#### Exercise prompt
A complete answer lists every line of the material where the string "width" occurs.

#### Entries shown
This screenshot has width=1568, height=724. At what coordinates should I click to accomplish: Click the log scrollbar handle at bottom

...

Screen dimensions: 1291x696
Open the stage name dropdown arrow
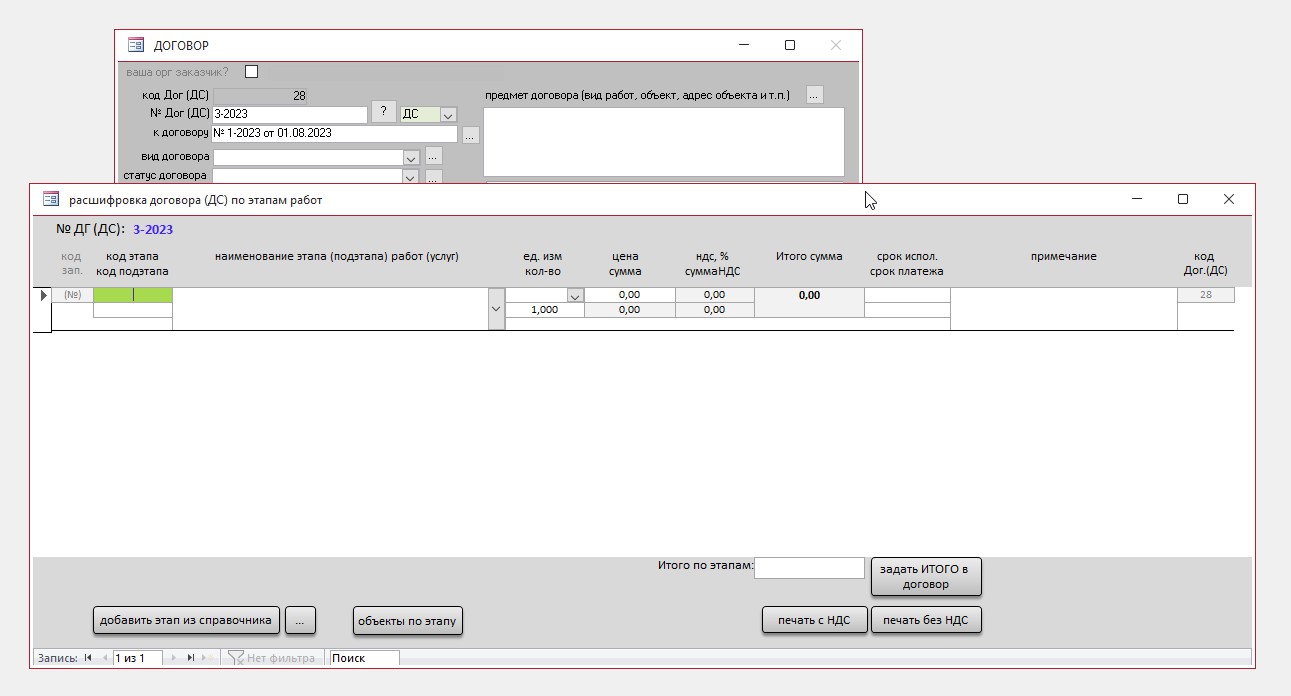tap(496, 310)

---

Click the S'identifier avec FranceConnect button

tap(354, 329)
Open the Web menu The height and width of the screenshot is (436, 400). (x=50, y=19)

#### Exercise response
This screenshot has width=1568, height=724. At what coordinates should I click to accomplish: Click the log scrollbar handle at bottom
Open the Web menu The height and width of the screenshot is (436, 400). (x=50, y=19)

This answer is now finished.